Finally, before compiling the generated program, you need to use the import library function in the Coding IDE to import the ESP8266 library. After successful compilation, the connection between ESP8266, 86Duino and APP is completed.

Property:

Property settings are currently divided into:
(1) Blocking and Non-Blocking: Blocking motion will not be interrupted by other motions in the generated program, while Non-Blocking motion will be interrupted by other motions.
(2) Motion Layer: Set the layer where the motion is located. This function allows motions of different layers to be triggered at the same time. For example, when a humanoid robot is moving, it can still trigger a punching motion. However, if two layers of motion use the same servo, there will be a priority issue. Here, the motion of layer 1 will be higher than that of layer 0. So when an action is set to Motion Layer 1, the user needs to check the servo to be used in the Frame properties, as shown in the figure below. In this way, when the actions of Layer 0 and Layer 1 are triggered at the same time, the selected servos CH 2 and CH 3 will prioritize the action edited by Layer 1.

(3) Trajectory: Set the method of motion trajectory planning. Currently, Linear and Constrained are supported. There are four planning methods: Cubic, Natural Cubic and Catmull-Rom Spline. The three Cubic planning methods can reduce the vibration generated during movement compared to Linear, and the Natural Cubic effect is the most significant. However, the Natural Cubic planning method may cause overshooting, that is, the curve of the action may become too large. The Catmull-Rom Spline and Constrained Cubic planning methods can avoid this problem. Among them, Constrained Cubic can best suppress overshooting, but the effect of reducing vibration is not as amazing as Natural Cubic. The three Cubic planning methods currently only support actions that are all Frames, that is, they cannot contain actions other than Frames. If there are other actions, they will automatically degenerate back to Linear. Please pay more attention when using them.
(4) IMU Compensation Range: Set the effective angle of the IMU compensation function (0~180 degrees, 0 means turning off the compensation function). Only within the (-set value ~ +set value) angle, the IMU The compensation value will be generated. This function can set the effective range of compensation. If some actions do not require compensation, you can also set it to 0 to turn off compensation.

The final generated program has two types, and the burning method is slightly different.

Generate 86Duino Sketch (with Frame Files) In addition to burning the ino program into the 86Duino In addition, you need to put the generated configuration file folder into the root directory of the 86Duino SD card (Make 86Duino SD Card) to run it correctly. Generate 86Duino Sketch (All in One) will only generate an ino program. Just burn the generated program into the 86Duino.

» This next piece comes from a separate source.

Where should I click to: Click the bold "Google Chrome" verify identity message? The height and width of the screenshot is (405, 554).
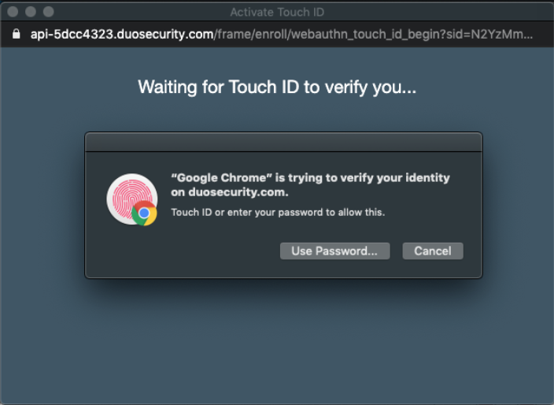point(310,178)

6. This block is used to modify the details of each different action in the Action List, such as the angle of the motor in each Frame. To demonstrate how to operate in detail, a more complete usage example will be used below.

Usage Example

This usage example hopes to allow users to understand the operation process of 86ME. 86ME uses a hexapod robot composed of three servo motors as an example. This hexapod robot is composed of an 86Duino Zero and three DMP_RS0263 chips. The left, middle and right legs correspond to the 11th, 43rd and 44th pins of the 86Duino.

Step 1:

1. Double-click 86ME.exe in the 86ME folder to execute it.
2. Select –auto– to automatically connect to the COM port and press the Start button.

Step 2:

1. Click New Project to add a new project, and then the Robot Configuration window will pop up.
2. Set 86Duino Board to 86Duino Zero, which is the 86Duino model for this example. This example does not have an IMU, so it is set to None.
3. Set pins 11, 43, and 44 to motor DMP_RS0263 servo motors. The offset, homeframe, Max&min here can be set according to user needs. This example uses the default values. IMU compensation is set to no compensation.
4. Press the OK button to complete the setting.

Step 3:

1. After creating the project, you can find that the “+” button lights up. We can use this button to add a new action. Press the “+” button
2. The Create a New Motion window pops up. Enter the name of the action to be added in the Motion Name field. The example here is right (turn right)
3. Press “OK” to complete the creation of the action

Step 4:

Right-click the blank space below the Action List -> add action at the first field to select an action to add to the action list.
There are nine types of Action, and their functions are described as follows.

Frame

After selecting Frame, you can adjust the three motors that were originally set, and several functions will be enabled for users to adjust.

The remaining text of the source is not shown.